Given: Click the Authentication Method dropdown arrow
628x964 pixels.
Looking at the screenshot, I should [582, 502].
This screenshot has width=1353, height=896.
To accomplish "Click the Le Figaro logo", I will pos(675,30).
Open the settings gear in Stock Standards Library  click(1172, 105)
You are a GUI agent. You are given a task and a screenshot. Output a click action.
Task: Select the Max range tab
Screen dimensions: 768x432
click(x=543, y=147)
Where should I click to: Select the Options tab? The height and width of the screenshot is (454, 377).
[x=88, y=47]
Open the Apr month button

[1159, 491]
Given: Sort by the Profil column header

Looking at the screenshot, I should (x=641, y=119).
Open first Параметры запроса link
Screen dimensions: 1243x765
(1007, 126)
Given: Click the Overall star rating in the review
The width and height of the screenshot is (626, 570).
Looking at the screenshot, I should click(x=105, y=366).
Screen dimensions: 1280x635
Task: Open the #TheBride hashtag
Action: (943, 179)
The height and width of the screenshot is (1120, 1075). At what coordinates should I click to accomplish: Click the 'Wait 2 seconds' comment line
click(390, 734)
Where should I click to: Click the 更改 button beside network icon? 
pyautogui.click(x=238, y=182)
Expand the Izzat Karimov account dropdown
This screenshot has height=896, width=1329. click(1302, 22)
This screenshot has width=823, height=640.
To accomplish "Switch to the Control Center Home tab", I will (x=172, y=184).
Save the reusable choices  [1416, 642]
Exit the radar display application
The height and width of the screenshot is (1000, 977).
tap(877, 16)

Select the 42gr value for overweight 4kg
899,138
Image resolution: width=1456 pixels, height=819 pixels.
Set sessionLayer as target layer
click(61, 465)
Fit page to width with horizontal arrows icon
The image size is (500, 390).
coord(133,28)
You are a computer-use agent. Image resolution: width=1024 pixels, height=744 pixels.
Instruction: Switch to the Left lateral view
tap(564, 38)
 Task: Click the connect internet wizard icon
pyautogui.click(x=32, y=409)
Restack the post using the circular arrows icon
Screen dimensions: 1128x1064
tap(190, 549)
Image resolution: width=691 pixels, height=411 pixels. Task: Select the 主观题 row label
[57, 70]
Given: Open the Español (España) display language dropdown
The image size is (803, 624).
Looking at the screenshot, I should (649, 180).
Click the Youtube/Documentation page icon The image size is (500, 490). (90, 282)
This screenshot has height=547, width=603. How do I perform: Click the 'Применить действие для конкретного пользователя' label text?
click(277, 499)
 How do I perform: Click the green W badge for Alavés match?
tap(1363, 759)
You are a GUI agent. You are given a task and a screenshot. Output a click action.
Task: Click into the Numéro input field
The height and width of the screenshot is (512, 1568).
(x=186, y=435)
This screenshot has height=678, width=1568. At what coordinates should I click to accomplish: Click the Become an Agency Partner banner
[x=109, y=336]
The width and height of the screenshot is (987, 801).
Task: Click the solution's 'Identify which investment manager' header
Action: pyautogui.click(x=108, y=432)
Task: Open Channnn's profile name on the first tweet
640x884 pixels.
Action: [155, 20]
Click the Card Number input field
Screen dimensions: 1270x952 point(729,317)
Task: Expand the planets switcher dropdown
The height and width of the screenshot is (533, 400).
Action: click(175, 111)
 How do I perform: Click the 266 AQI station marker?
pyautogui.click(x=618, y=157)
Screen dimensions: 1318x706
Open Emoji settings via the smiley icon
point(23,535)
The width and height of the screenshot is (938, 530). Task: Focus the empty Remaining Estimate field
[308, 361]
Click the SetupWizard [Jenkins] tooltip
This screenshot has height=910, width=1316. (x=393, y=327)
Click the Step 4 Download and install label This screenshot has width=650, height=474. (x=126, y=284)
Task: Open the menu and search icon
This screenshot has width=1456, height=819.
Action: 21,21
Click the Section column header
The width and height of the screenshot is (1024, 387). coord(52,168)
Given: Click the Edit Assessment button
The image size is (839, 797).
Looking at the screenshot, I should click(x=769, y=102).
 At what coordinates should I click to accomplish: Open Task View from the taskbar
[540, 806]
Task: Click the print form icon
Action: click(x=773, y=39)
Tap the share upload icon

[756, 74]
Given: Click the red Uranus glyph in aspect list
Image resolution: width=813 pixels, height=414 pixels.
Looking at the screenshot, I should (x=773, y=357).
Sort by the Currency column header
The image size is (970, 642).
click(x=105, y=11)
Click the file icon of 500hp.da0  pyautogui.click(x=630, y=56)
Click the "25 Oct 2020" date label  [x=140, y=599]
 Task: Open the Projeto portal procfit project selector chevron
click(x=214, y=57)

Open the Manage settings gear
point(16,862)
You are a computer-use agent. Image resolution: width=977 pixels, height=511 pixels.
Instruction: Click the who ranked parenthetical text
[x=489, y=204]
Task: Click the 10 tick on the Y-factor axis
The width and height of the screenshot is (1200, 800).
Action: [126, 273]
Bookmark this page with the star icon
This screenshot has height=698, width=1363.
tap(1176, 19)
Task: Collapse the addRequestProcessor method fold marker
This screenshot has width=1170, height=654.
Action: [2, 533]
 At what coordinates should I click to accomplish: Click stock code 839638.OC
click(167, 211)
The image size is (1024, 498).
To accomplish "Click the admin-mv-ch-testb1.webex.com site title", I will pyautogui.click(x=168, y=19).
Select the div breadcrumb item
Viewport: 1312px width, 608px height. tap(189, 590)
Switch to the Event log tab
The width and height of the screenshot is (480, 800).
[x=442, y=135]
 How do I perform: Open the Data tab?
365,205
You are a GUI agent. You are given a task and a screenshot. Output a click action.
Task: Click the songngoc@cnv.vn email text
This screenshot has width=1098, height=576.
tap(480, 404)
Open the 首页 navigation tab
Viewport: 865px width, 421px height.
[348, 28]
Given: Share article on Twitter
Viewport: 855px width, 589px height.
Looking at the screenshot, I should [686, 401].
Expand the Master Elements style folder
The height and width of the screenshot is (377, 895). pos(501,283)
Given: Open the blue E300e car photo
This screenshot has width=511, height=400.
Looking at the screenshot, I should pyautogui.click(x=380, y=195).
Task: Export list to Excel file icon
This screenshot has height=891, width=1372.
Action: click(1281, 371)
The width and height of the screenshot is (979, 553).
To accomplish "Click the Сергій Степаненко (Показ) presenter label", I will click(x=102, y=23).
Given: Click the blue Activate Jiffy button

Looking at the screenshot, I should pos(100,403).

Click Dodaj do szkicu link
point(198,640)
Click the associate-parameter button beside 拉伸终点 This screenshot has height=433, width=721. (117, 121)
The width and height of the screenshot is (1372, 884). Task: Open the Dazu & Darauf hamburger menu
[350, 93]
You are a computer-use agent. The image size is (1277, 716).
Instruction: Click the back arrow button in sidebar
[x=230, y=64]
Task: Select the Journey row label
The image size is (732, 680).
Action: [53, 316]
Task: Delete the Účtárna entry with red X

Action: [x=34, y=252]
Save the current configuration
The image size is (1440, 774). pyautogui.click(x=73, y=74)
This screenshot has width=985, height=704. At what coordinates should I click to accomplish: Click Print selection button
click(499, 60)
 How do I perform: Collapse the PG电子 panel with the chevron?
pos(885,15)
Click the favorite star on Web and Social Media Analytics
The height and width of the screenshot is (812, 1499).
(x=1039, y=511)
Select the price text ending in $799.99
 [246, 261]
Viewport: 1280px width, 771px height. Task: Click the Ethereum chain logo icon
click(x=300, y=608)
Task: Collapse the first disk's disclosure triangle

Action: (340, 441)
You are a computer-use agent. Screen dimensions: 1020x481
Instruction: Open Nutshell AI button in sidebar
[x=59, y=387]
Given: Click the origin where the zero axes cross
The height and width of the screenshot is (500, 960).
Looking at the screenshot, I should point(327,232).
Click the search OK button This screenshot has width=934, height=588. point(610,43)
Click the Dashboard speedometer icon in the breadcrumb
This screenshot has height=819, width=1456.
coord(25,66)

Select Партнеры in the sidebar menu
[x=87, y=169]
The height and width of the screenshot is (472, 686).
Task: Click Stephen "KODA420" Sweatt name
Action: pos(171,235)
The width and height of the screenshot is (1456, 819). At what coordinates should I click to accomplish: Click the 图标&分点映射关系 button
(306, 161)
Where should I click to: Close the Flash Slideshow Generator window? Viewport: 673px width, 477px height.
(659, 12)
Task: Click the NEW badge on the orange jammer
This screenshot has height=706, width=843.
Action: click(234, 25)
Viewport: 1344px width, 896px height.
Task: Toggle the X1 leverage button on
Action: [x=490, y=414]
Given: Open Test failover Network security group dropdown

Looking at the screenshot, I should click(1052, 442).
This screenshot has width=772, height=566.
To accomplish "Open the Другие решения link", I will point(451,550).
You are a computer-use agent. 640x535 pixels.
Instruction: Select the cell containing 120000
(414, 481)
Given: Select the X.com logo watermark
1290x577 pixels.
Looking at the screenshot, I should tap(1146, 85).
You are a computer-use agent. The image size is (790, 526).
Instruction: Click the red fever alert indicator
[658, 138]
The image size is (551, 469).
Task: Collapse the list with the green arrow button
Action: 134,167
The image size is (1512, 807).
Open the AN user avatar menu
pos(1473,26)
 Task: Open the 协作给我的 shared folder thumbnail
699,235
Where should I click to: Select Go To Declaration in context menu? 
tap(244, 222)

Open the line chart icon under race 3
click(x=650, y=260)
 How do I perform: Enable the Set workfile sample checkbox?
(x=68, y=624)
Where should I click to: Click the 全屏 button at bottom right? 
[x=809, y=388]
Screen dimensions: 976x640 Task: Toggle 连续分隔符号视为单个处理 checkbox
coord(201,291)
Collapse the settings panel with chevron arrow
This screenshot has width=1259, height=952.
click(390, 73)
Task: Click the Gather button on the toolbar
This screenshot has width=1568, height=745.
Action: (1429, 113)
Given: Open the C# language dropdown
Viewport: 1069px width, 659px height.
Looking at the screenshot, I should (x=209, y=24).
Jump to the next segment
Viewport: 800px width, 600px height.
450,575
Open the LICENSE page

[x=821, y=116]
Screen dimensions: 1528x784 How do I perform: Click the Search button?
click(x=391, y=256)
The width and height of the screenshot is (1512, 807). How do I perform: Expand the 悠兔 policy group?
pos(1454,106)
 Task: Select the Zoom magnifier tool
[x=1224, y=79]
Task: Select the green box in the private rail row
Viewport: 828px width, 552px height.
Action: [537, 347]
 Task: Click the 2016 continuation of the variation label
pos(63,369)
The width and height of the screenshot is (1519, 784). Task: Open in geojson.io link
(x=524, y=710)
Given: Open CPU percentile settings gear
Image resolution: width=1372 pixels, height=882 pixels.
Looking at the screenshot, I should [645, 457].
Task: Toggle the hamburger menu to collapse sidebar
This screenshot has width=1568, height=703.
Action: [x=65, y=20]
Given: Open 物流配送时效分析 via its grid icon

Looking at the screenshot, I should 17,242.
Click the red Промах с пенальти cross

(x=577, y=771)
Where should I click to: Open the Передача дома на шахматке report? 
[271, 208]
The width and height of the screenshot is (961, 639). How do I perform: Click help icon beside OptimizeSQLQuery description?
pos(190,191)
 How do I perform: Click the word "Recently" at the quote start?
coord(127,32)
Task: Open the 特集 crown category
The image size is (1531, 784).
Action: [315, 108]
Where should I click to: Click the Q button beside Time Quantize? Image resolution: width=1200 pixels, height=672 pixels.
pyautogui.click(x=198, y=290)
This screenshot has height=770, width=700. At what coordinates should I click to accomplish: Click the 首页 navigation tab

————

- **THE EXERCISE**: Present the lines of the records as a numbered list, starting with the line that contains "You are a computer-use agent. The image size is (790, 526)." and going on through the line that contains "[x=809, y=388]". Leave out any blank lines.

- **CORRECT OUTPUT**:
1. You are a computer-use agent. The image size is (790, 526).
2. Instruction: Click the red fever alert indicator
3. [658, 138]
4. The image size is (551, 469).
5. Task: Collapse the list with the green arrow button
6. Action: 134,167
7. The image size is (1512, 807).
8. Open the AN user avatar menu
9. pos(1473,26)
10.  Task: Open the 协作给我的 shared folder thumbnail
11. 699,235
12. Where should I click to: Select Go To Declaration in context menu? 
13. tap(244, 222)
14. Open the line chart icon under race 3
15. click(x=650, y=260)
16.  How do I perform: Enable the Set workfile sample checkbox?
17. (x=68, y=624)
18. Where should I click to: Click the 全屏 button at bottom right? 
19. [x=809, y=388]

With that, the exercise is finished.